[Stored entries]
=== Section Start ===

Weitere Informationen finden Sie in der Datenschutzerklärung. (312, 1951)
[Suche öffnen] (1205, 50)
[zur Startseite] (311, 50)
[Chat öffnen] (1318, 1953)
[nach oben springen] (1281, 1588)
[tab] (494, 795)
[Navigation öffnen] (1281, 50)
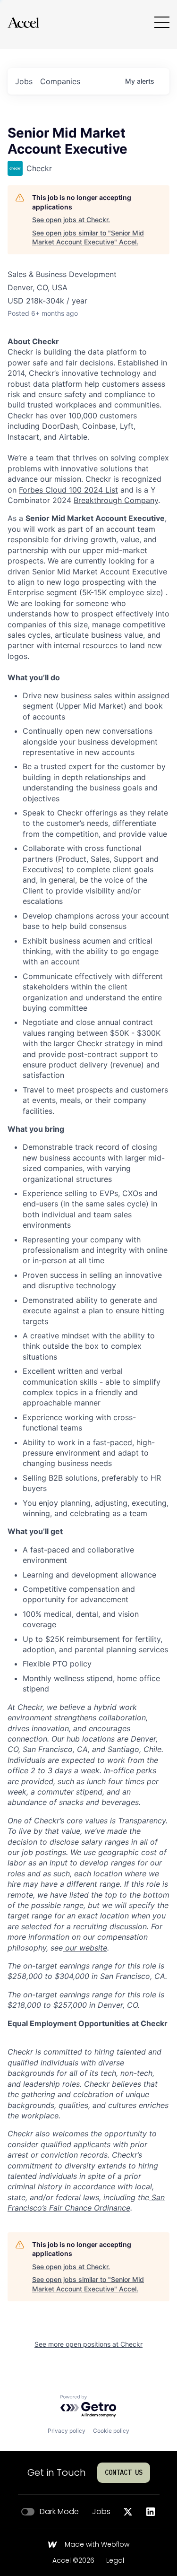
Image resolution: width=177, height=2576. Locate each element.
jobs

=== Section End ===

> _What needs to be done_:
Except for the pictures, give the data again word for word.

> _Solved exercise_:
Weitere Informationen finden Sie in der Datenschutzerklärung. (312, 1951)
[Suche öffnen] (1205, 50)
[zur Startseite] (311, 50)
[Chat öffnen] (1318, 1953)
[nach oben springen] (1281, 1588)
[tab] (494, 795)
[Navigation öffnen] (1281, 50)
Image resolution: width=177, height=2576. Locate each element.
jobs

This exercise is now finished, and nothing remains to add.